New York at the end of September and beginning of October might be the best time of year: there’s a chill in the air, the leaves begin to change colors, and hundreds of thousands of cinephiles descend on Lincoln Square for the New York Film Festival. For three weeks, you can feasibly watch up to four movies a day by the most exciting currently working directors. Some of the festival’s biggest draws are the Big Name films with Big Name Q&As that come with them an intoxicating allure: who wouldn’t want to share the same air as Bradley Cooper and Kathryn Bigelow? For this reason, the titles in New York Film Festival guides often read the same—a recurrence of Netflix-produced pictures having their multiplex premieres weeks after the festival lade every article. This is unfortunate, because the best part of the Festival is the small, undistributed gems that dot the three-week schedule. There are seven meticulously constructed shorts programs, a Dracula retelling by the only director who knows how to meaningfully incorporate TikTok into the filmic experience, multiple features shot on warm 16mm, and a new Bi Gan in addition to some wonderful remasters of underseen soon-to-be classics. The chance that you won’t enjoy yourself at one of the bigger showings is slim, but if you’re a New Yorker, this won’t be your only shot to see the big pictures in the city: Jay Kelly and A House of Dynamite are sure to have Q&A screenings at theaters elsewhere (probably The Paris Theater). To really make the most of the festival, prioritize smaller, more niche films whose futures are uncertain, as this might be your only chance ever to see them. If you’re worried about a screening being sold out, don’t be—there’s always extra screenings being added every day.
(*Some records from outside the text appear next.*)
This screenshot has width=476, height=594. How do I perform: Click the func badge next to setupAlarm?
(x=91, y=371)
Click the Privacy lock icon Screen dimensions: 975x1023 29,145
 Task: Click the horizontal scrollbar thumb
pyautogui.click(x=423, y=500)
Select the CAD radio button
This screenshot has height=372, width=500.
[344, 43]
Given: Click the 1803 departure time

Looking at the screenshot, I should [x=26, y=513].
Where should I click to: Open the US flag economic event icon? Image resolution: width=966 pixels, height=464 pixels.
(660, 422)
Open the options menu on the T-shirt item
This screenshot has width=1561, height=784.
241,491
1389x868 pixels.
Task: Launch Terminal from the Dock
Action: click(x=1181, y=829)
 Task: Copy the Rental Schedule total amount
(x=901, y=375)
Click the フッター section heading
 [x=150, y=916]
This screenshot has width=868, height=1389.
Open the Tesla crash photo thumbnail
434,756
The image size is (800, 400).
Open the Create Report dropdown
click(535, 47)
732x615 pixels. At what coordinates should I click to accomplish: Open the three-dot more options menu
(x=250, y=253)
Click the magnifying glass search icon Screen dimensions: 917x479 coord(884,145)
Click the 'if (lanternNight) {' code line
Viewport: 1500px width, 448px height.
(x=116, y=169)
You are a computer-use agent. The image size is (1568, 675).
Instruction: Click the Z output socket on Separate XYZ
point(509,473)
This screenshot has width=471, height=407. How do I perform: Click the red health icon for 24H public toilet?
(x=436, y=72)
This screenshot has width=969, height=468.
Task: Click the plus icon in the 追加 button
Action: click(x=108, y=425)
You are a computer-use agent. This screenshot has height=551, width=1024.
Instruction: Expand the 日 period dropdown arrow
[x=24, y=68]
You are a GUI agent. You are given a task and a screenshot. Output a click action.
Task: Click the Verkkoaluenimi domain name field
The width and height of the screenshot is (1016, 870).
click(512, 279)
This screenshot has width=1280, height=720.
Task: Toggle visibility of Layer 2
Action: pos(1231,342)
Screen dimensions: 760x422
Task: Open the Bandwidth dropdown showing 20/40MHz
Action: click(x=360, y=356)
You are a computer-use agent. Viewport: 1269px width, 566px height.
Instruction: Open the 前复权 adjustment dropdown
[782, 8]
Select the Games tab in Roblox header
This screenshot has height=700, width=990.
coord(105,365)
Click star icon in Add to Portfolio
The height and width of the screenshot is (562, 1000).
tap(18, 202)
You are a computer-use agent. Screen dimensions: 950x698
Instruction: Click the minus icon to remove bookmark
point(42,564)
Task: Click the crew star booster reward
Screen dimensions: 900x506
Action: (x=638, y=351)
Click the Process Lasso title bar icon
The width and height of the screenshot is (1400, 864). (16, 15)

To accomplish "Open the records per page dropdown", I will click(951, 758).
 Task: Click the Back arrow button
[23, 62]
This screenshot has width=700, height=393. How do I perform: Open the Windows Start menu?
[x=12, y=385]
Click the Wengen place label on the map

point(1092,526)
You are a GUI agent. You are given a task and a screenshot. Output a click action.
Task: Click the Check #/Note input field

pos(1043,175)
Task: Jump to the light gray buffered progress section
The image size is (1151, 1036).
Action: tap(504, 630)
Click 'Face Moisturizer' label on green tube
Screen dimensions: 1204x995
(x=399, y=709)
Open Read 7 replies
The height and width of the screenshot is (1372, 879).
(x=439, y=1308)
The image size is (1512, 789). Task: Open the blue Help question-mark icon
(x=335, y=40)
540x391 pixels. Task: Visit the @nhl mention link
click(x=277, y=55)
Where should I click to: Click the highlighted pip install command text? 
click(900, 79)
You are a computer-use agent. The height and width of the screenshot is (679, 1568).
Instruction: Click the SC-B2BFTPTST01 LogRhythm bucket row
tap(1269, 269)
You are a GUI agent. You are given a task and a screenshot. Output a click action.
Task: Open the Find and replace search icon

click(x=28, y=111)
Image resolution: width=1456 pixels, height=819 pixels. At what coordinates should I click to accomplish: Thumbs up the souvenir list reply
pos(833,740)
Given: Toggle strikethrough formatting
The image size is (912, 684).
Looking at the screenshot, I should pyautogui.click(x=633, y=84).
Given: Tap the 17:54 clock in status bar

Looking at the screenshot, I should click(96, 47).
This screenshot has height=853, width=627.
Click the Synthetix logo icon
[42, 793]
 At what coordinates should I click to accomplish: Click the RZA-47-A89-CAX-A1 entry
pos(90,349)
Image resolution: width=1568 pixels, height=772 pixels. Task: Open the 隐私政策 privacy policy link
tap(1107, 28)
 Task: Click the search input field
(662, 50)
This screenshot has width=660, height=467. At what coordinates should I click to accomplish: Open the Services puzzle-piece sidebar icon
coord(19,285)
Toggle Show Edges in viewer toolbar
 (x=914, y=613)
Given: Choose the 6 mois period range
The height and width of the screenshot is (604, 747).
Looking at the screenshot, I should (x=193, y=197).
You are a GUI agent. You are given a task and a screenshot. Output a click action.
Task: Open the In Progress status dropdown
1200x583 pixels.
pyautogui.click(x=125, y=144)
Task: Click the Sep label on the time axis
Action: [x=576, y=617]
If you’re a real cinephile, you can wait in the standby line, though be prepared to get there a couple of hours before the screening’s listed time to increase your chances of getting a ticket.
After meticulously combing through the 106 features and shorts on offer, STATIC writers compiled a list of what excited us the most. Take a break from star-studded premieres and check out something that’s bound to be interesting—be it a collection of tableaus of the Newfoundland countryside or a 186-minute-long Georgian road movie shot on a phone from 2001.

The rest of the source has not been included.